**What to work on:** Continue the opinion piece below on who should get scarce COVID-19 drugs and vaccines, picking up right after its final sentence.

**Given text:**
So just who do we think qualifies for any COVID-19 vaccine?

Steven Schwartz

09 July 2020 | THE AUSTRALIAN

How should we allocate scarce medical resources?

In Rob Roy’s Grave, poet William Words­worth summarises the ancient rule governing the sharing of ­society’s scarce resources. It’s a simple plan: “They should take, who have the power. And they should keep, who can.”

To prove this rule is still in ­operation, the US government’s acquisition of almost the entire production line of remdesivir for the next three months is a perfect case in point. The antiviral drug developed by research-based biopharmaceutical company ­Gilead Sciences is one of the few treatments available for COVID-19. The US government is willing to pay Gilead a high price to ensure a supply for its citizens.

Gilead has licensed pharmaceutical companies in Third World countries to manufacture and sell remdesivir at a lower price. But there is a catch. To maximise its profits, Gilead permits these companies to sell the drug only in developing countries. Rich countries, such as Australia, will have to pay the full price when remdesivir becomes available in October.

At present, Australia has a strategic reserve of remdesivir, which the federal government says is ­sufficient to meet the present ­demand. The reserve is reassuring — for now — but COVID-19 cases are surging again in Victoria and this could spread nationwide.

What happens if the need for remdesivir exceeds the supply? How will we decide who should receive the drug and who should be left to cope without it?

Similar questions will arise if scientists manage to create a vaccine that is effective in preventing COVID-19. Initially, at least, there will not be sufficient doses for everyone. Who will get it first?

**Entries supplied:**
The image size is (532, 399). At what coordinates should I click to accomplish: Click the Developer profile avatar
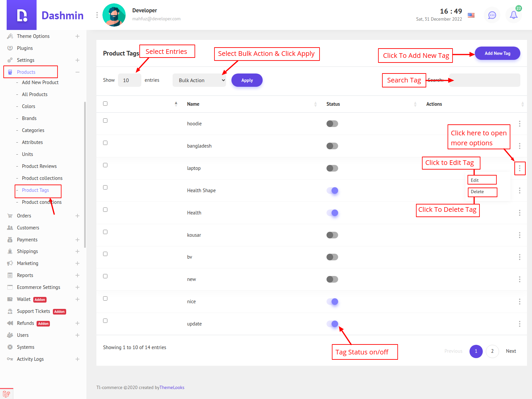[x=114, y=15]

---

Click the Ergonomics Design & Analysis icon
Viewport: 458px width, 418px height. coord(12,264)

==

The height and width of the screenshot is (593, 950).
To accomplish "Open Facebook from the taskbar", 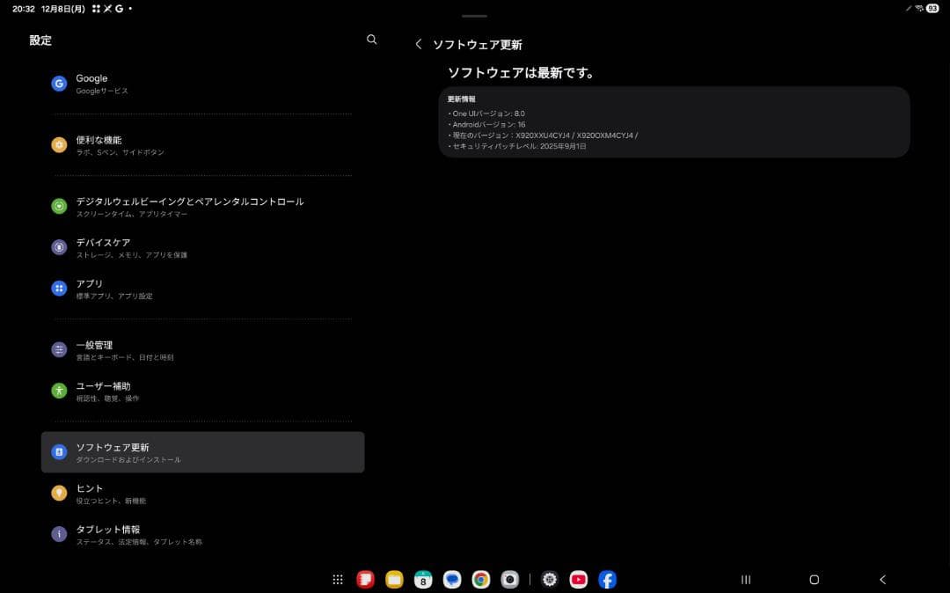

**Task answer:**
Healthcare workers have a strong claim to be at the front of the queue; we need them to care for everyone else. We may also wish to prioritise older people, who are the most likely to die if ­infected. Assigning precedence to the elderly would save many lives, but the lives saved would be relatively short. Focusing our efforts on younger people could save fewer lives, but each saved life would last longer. It may be more humane and better for the economy to give young people a chance for a long working life than to protect the elderly who are mainly retired.

Age is not the only relevant criterion for deciding who receives priority. Some may argue that convicted criminals should be relegated to the back of the queue, along with substance abusers, tax cheats, and hypocritical anti-vaxxers who have a sudden change of heart.

Religious leaders — and they are not alone — are shocked by such callous calculations. They insist that all lives are equally valuable and everyone should have the same access to treatment.

Given that there may not be enough drugs or vaccine for everyone, equal opportunity would require a lottery to decide who gets priority. A lottery would treat everyone equally, but it could produce unacceptable outcomes. If we rely on the luck of the draw, we could wind up treating criminals while police remain vulnerable. Some health professionals would be denied care when we need them most.

It seems strange that a person’s contribution to the common good should play no role in deciding who winds up at the front of the COVID-19 treatment queue.

Thus far, our political leaders have made all the decisions about what to do in this pandemic. Not surprisingly, their choices have sometimes been political. For example, under lockdown, elective surgery became a scarce resource. At least one state leader suggested allocating access to elective surgery not according to how sick ­patients were but on whether they were “public” or “private”.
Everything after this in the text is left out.